Di balik dinding ruang pemeriksaan, cerita horor lainnya terungkap. Tim Advokasi menerima banyak laporan mengenai kekerasan fisik dan psikis. Pemukulan, intimidasi verbal, hingga perampasan barang pribadi seperti ponsel dan bahkan hilangnya kendaraan bermotor menjadi bagian dari prosedur tak resmi yang dialami para korban. Hak paling mendasar untuk merasa aman dan terlindungi, seperti yang dijamin konstitusi, seolah tak berlaku bagi mereka malam itu.
Parahnya lagi, proses pemeriksaan dilakukan dengan cara-cara yang melanggar hukum. Aparat menggunakan dokumen ilegal berkedok "klarifikasi" atau "interogasi" yang sama sekali tidak diakui dalam Kitab Undang-Undang Hukum Acara Pidana (KUHAP). Ini adalah upaya untuk menjebak dan mengkriminalisasi warga tanpa dasar hukum yang sah.
Seolah belum cukup, hak fundamental untuk mendapatkan pendampingan hukum pun dihalangi.

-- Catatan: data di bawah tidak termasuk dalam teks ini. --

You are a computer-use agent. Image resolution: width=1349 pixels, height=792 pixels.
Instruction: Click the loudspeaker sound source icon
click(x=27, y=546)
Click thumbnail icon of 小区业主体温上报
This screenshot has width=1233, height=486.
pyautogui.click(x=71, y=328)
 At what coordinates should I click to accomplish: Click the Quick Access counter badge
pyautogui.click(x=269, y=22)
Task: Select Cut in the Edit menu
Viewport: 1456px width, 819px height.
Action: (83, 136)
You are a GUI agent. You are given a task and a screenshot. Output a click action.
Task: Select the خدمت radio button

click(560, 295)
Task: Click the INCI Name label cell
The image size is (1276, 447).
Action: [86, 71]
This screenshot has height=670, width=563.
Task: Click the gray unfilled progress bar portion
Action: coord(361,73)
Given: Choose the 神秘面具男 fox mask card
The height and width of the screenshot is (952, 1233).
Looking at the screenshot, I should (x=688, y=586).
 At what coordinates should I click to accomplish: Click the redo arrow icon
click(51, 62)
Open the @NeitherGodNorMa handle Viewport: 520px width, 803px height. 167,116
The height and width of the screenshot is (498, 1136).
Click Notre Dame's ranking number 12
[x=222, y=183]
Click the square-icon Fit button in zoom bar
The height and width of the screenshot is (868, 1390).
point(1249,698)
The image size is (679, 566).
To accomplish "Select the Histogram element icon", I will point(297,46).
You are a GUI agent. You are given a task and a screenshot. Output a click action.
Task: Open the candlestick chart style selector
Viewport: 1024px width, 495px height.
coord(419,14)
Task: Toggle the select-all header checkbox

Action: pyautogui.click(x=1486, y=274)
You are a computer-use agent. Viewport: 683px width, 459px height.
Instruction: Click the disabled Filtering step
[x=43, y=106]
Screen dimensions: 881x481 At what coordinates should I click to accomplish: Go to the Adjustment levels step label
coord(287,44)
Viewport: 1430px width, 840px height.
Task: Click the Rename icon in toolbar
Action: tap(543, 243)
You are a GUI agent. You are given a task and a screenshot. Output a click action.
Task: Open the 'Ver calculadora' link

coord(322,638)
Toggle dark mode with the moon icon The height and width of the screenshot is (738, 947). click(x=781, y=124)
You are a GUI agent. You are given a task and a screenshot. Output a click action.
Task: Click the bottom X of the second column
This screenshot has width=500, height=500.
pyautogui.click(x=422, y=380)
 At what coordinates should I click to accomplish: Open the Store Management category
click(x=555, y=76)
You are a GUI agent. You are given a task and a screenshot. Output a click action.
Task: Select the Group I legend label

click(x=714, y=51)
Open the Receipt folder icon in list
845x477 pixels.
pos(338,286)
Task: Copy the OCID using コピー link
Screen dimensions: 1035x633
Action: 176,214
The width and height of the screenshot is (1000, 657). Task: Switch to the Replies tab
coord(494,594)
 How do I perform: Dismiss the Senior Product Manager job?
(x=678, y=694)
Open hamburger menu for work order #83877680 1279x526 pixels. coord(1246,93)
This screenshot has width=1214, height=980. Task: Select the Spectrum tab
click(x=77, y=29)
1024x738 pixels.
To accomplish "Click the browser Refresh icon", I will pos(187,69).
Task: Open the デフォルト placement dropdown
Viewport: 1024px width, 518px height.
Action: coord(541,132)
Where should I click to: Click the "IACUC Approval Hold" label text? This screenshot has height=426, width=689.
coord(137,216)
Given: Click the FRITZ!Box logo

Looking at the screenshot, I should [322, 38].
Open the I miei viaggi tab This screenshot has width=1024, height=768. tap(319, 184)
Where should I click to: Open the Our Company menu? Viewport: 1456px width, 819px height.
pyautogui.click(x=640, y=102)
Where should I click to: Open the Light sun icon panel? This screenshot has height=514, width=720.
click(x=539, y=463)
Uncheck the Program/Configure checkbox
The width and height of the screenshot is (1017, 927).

Tim Advokasi dari TAWUR mengaku sempat ditahan berjam-jam di pos penjagaan, membuat banyak korban diperiksa tanpa didampingi pengacara. Padahal, hak didampingi pengacara sejak awal pemeriksaan adalah jaminan mutlak dalam negara hukum. Ini adalah strategi sistematis untuk melemahkan posisi korban, membuat mereka rentan terhadap tekanan dan intimidasi.
Rentetan peristiwa di Surabaya ini adalah alarm bahaya bagi kita semua. Ini bukan lagi soal aksi dan reaksi, tapi soal bagaimana negara memperlakukan warganya yang menggunakan hak konstitusionalnya untuk berpendapat. Upaya kriminalisasi tidak hanya terjadi di jalanan, tapi juga merembet ke dunia maya, menyasar siapa saja yang dianggap "provokator" karena bersuara kritis di media sosial.
Menanggapi brutalitas ini, Tim Advokasi untuk Rakyat Jawa Timur (TAWUR) mengeluarkan seruan keras:
* Mengutuk keras segala bentuk kekerasan dan penggunaan kekuatan berlebihan oleh aparat.
* Mengecam praktik penangkapan sewenang-wenang dan upaya kriminalisasi.
* Mendesak Kapolri untuk membebaskan semua yang ditangkap tanpa prosedur dan memberikan akses bantuan hukum seluas-luasnya.
* Mendesak Kapolri untuk memulihkan hak-hak korban, termasuk memberikan rehabilitasi atas trauma yang mereka alami.
* Mendesak Komnas HAM, KPAI, dan lembaga pengawas lainnya untuk turun tangan melakukan investigasi independen.
* Mendesak Pemerintah untuk tidak tuli terhadap tuntutan rakyat.
Pada akhirnya, kisah dari Surabaya adalah pengingat bahwa demokrasi harus terus dirawat dan diperjuangkan. Aparat kepolisian adalah penegak hukum, bukan penguasa yang bisa bertindak semaunya. Setiap suara kritis, setiap pendapat yang berbeda, adalah vitamin bagi demokrasi, bukan ancaman yang harus diberangus. Karena suara kita, suaramu, dan suara mereka yang dibungkam di Surabaya, terlalu berharga untuk dibiarkan hilang dalam senyap.